Pictures in the records are to be omitted; everything else is copied exactly.

[Provided entries]

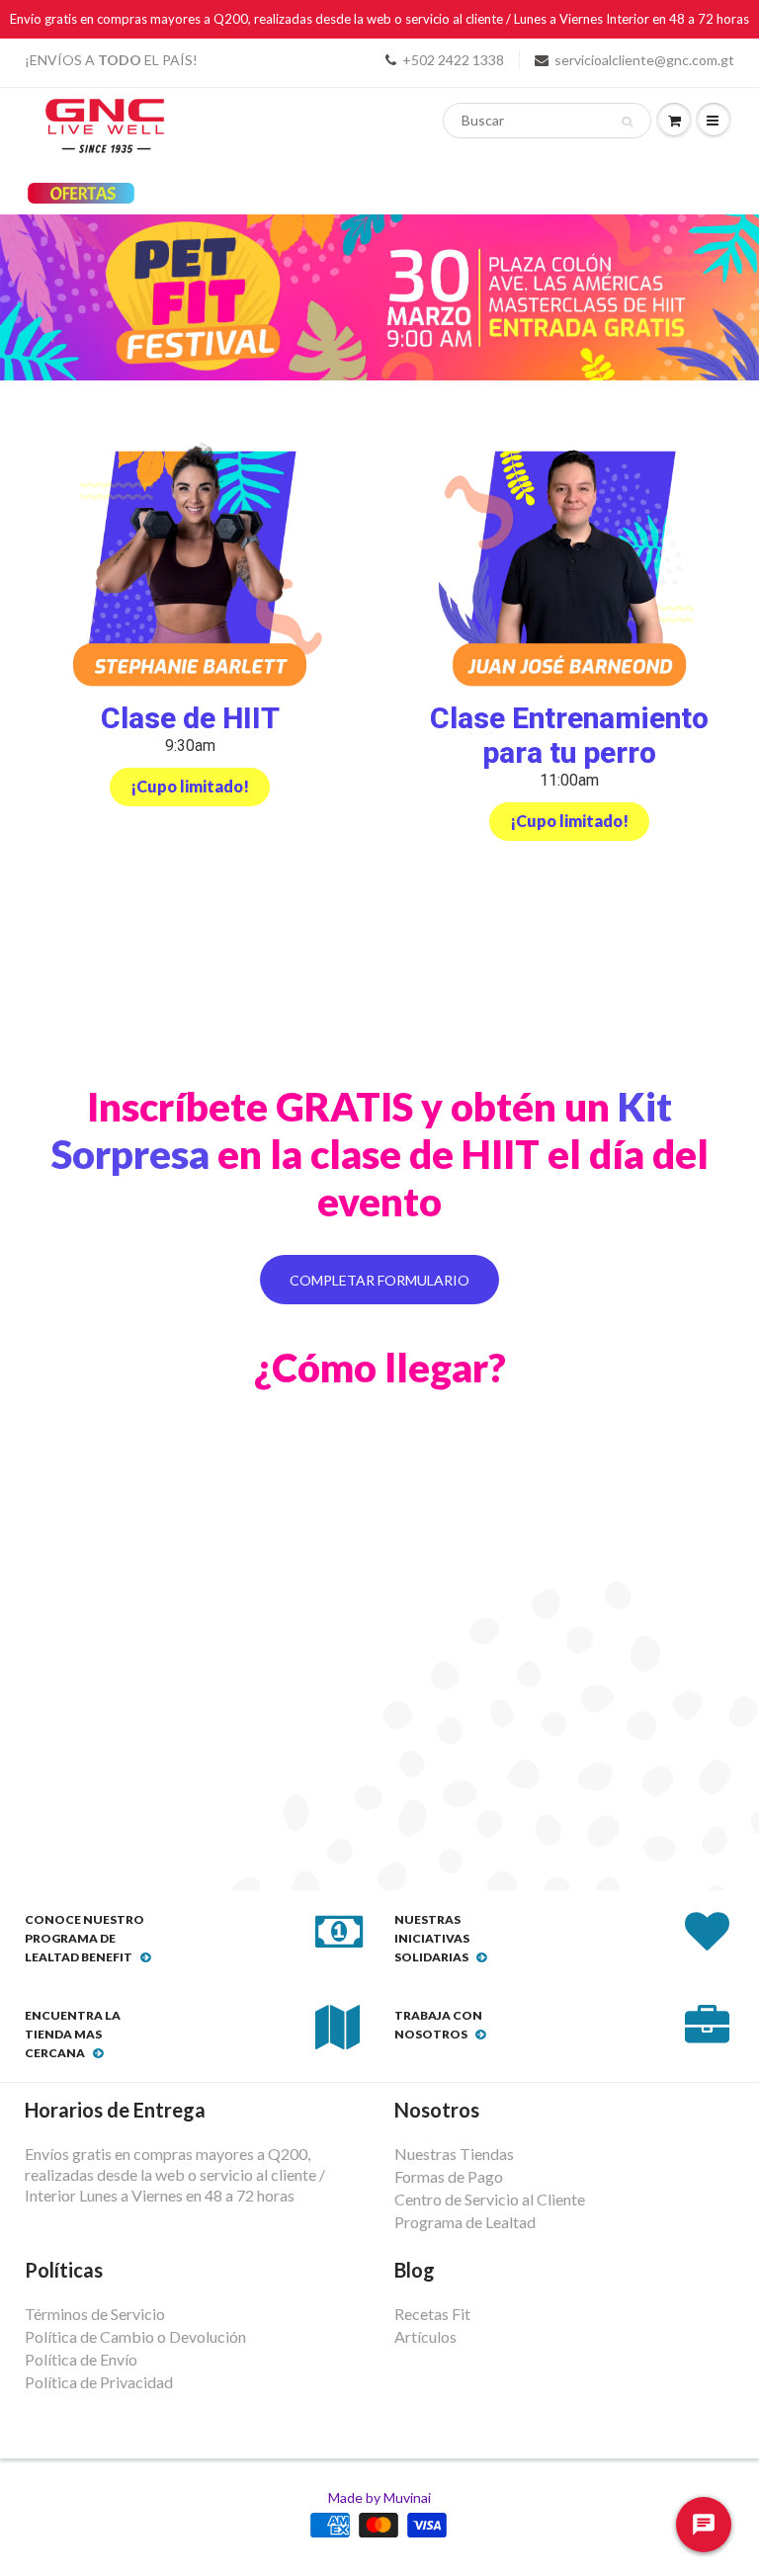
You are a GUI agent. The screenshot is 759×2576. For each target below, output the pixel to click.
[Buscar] (627, 121)
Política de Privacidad (99, 2381)
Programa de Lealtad (465, 2221)
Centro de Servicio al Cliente (489, 2199)
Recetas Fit (432, 2313)
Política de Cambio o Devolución (135, 2336)
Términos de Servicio (95, 2313)
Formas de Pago (448, 2176)
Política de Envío (81, 2359)
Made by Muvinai (379, 2497)
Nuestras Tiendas (454, 2153)
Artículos (425, 2336)
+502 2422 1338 (453, 59)
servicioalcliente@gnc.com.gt (644, 59)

[/Provided entries]

[Written solution]:
You are a GUI agent. The screenshot is 759×2576. For each target below, output the pixel to click.
[Buscar] (627, 121)
Política de Privacidad (99, 2381)
Programa de Lealtad (465, 2221)
Centro de Servicio al Cliente (489, 2199)
Recetas Fit (432, 2313)
Política de Cambio o Devolución (135, 2336)
Términos de Servicio (95, 2313)
Formas de Pago (448, 2176)
Política de Envío (81, 2359)
Made by Muvinai (379, 2497)
Nuestras Tiendas (454, 2153)
Artículos (425, 2336)
+502 2422 1338 (453, 59)
servicioalcliente@gnc.com.gt (644, 59)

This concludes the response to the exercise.